Bastavano queste due preziose perle a far elevare gli AF a band già storica, che nel mare di mordi-e-fuggi-band esaltanti agli esordi e meno creative dopo, segnava la propria firma nell’Olimpo della musica, per ispirazione ed originalità, se non fosse che i nostri completarono il terzetto con The Suburbs, datato 2010. Un terzo album che è seguito alla campagna della band a sostegno di Obama, prodotto dalle stesse firme del precedente, e ancora più vicino al pubblico, secondo critica e fan, per quelle sonorità più catchy e fruibili al punto da essere utilizzate anche da Google Chrome (per l’esperimento interattivo The Wilderness Downtown), con la duplice chicca di Half Light I e II (No Celebration), tra bagliori new wave e elettricità lampeggiante, come nel caso del pop ‘80s di Modern Man e del crescendo corale di We Used To Wait. E largo ai premi definitivi: Miglior Album del 2010, Album Alternative e Performance Rock ai Grammy, Miglior Band Internazionale ai Brit Awards e una marea di altri riconoscimenti che hanno ufficialmente, e per l’ennesima volta, consacrato la band.

Ora è uscito il singolo Reflektor, che anticipa e aprirà l’omonimo album in uscita a fine mese. Un video interattivo firmato da Vincent Morisset e un corto di 7 minuti in black and white (ovviamente) diretto niente meno che da Sua Maestà Anton Corbijn (con i nostri che si muovono vestiti di enormi teste di cartapesta), per un brano dove l’alternanza vocale inglese-francese/uomo-donna, il pop, la wave, il rock e la ball abilità si incrociano in meditazioni su oscurità e bagliori, spiritualismo e redenzione. E che dire del cortometraggio di 20’ diretto niente meno che da Roman Coppola ad accompagnare l’uscita di Here Comes the Night Time, We Exist e Normal Person, tratto dalla performance dei nostri beniamini per promuovere il nuovo disco durante l’ultimo sabato di settembre al Saturday Night Live, con tanto di comparsate di mostri sacri del cinema e della musica, da James Franco a Zach Galifianakis, Bono, Ben Stiller e un brillante Michael Cera. Consacrazione.

Reflektor è stato registrato ai DFA Records di New York, fondati da James Murphy (LCD SoundSystem), che auto-dichiarandosi onorato di aver collaborato con la nostra band, aveva anche rivelato la collaborazione degli stessi con il Duca Bianco David Bowie, proprio per il brano che da il nome all’album (cosa di cui si sa con certezza ben poco, ma provate ad ascoltare gli ultimi attimi del brano – ndr).
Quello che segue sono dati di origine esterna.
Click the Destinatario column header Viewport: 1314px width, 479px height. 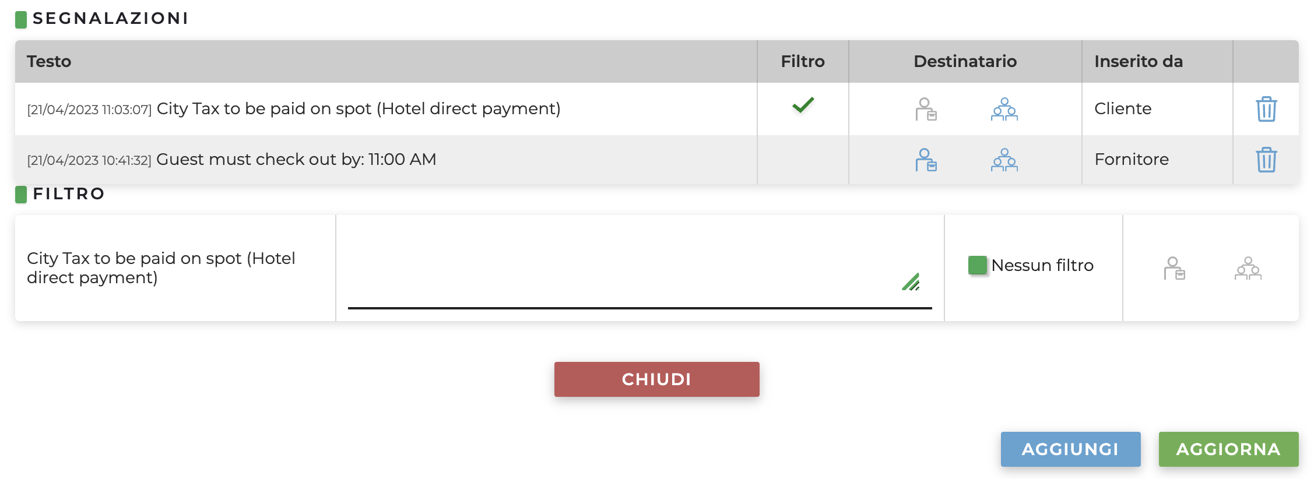[965, 61]
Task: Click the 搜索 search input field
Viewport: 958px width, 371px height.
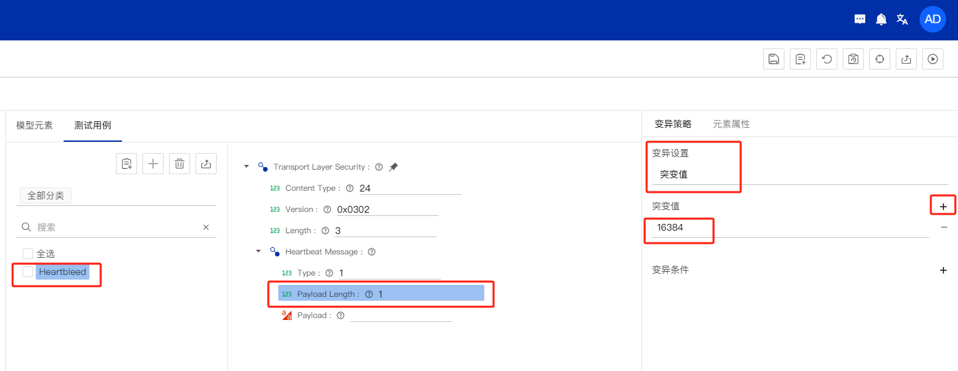Action: (116, 227)
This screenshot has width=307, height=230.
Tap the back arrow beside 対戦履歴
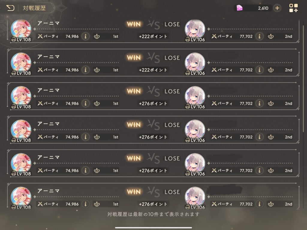[10, 8]
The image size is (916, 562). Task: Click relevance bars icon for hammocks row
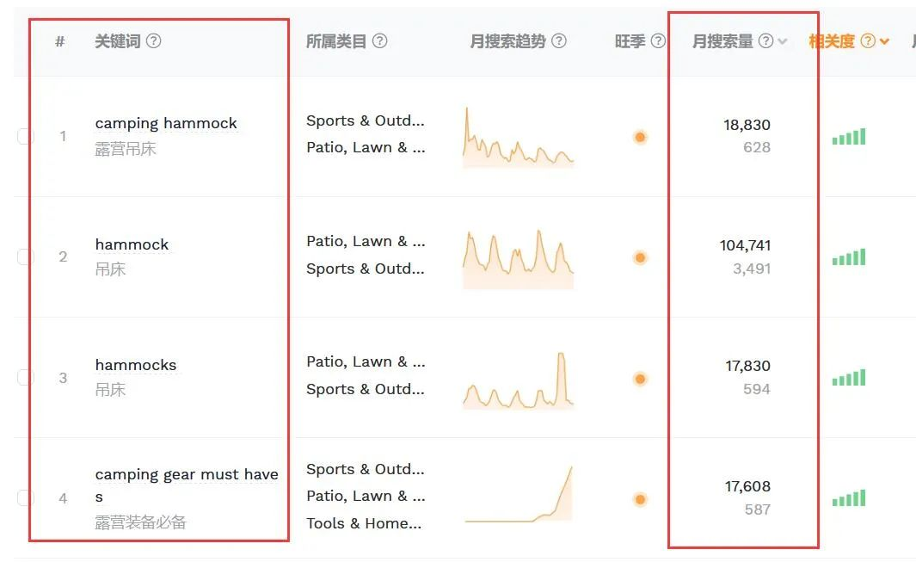tap(849, 378)
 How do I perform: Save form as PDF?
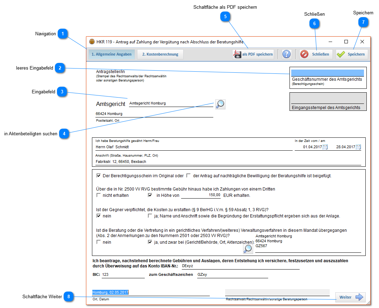point(253,54)
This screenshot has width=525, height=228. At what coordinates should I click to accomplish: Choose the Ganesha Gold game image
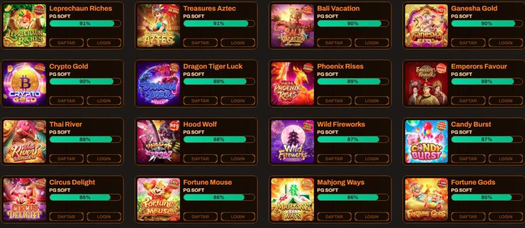[427, 26]
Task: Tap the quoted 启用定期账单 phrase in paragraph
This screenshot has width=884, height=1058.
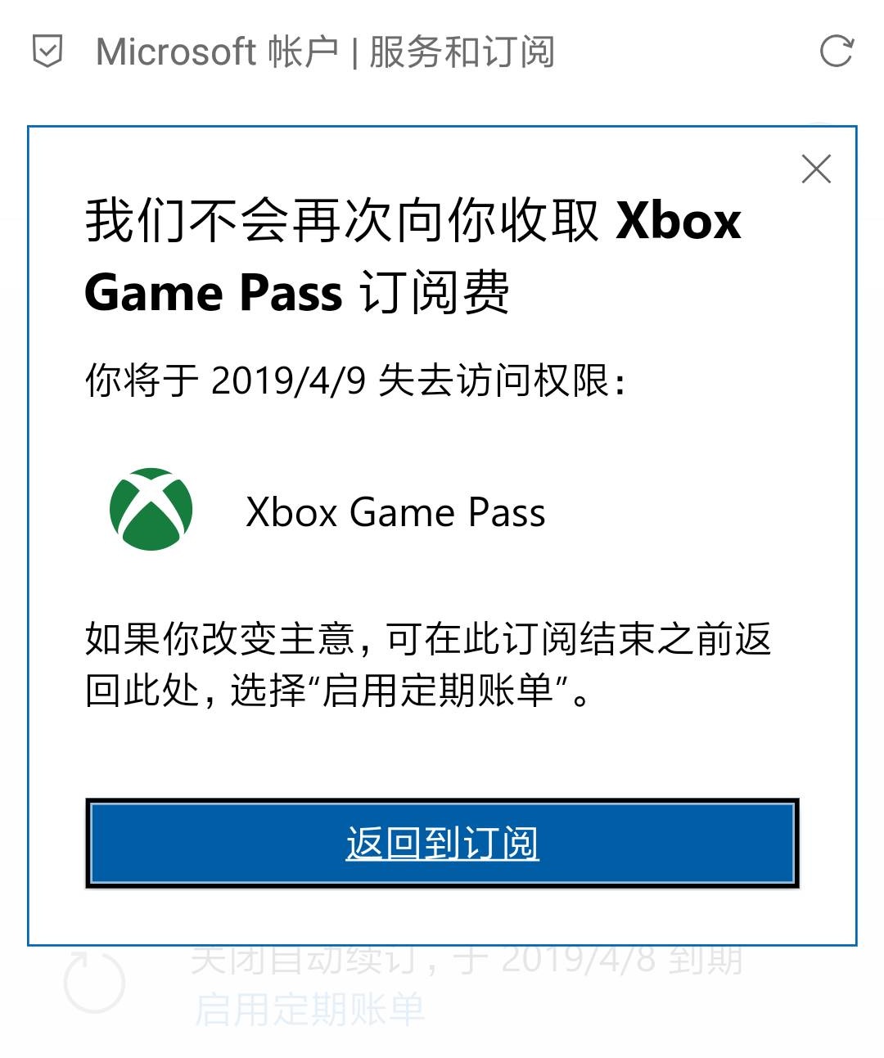Action: click(439, 691)
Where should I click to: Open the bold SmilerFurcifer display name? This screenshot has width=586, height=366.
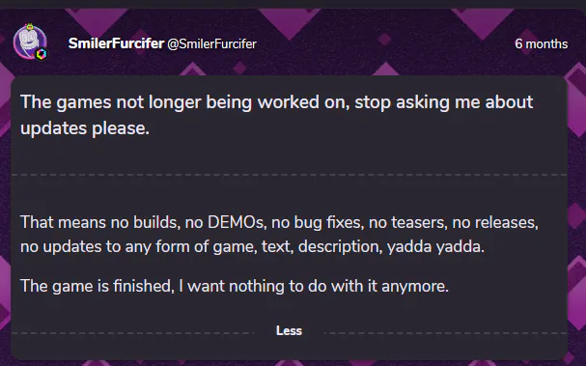point(116,43)
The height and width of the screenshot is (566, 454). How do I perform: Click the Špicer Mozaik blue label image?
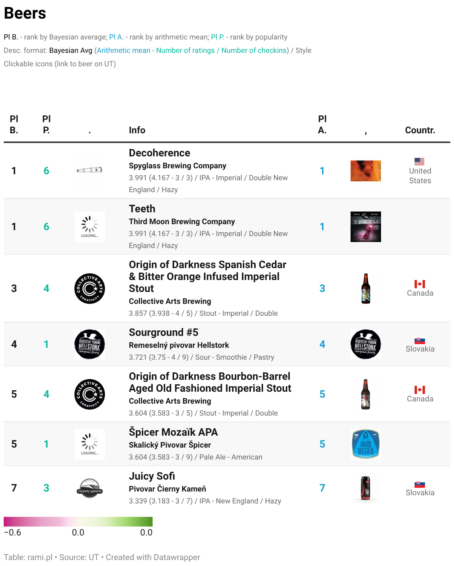(366, 444)

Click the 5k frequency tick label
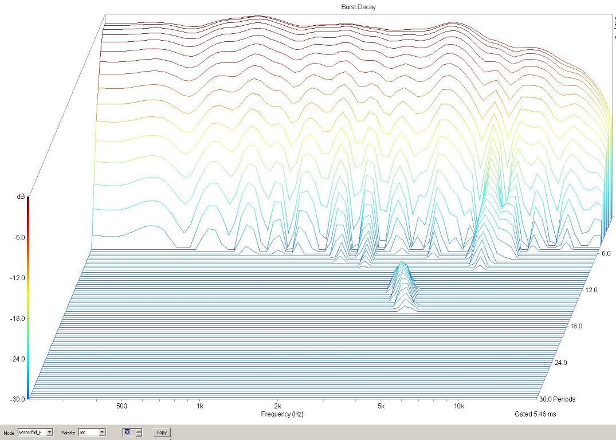tap(381, 406)
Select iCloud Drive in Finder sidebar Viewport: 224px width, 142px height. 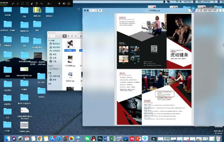click(55, 69)
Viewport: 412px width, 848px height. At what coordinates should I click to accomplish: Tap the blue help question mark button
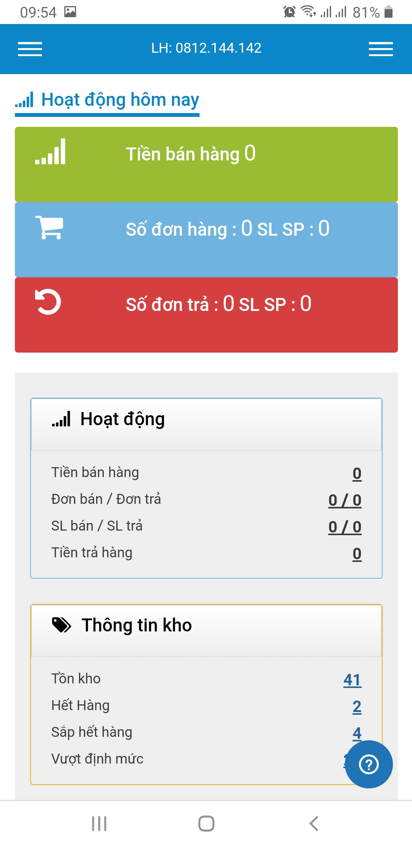[x=369, y=764]
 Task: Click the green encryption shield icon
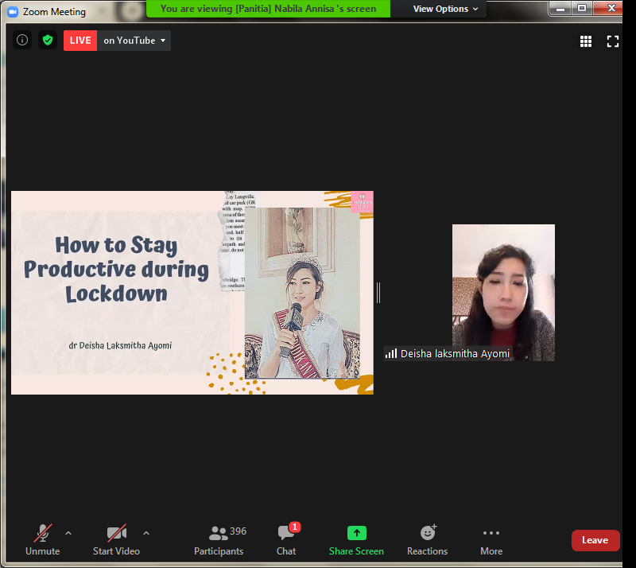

Metteteci un simbolo a richiamare il titolo disco che ricorda i giochini dei bimbi di decenni orsono (e facile al ricordo, schematico, brillante nella sua semplicità), una copertina che ricorda i masterpiece dei Joy Division, con richiami all’arte classica e all’oscurità, e il fatto che si tratta di un doppio album di 13 canzoni complessivamente, la fresca conferma della collaborazione alla soundtrack della nuova pellicola di Spike Jonze Her e l’ancor più recente cover di Games Without Frontiers di Peter Gabriel per l’album tributo al grande musicista, e Reflektor già è annunciato un mix di coordinate poliedriche dove riflessi caleidoscopici del passato glorioso della storia della musica assumono le sembianze di un’ ultramodernità scintillante a dir poco. “Con quest’album ballerete tutti”, hanno dichiarato mesi fa. Siamo pronti.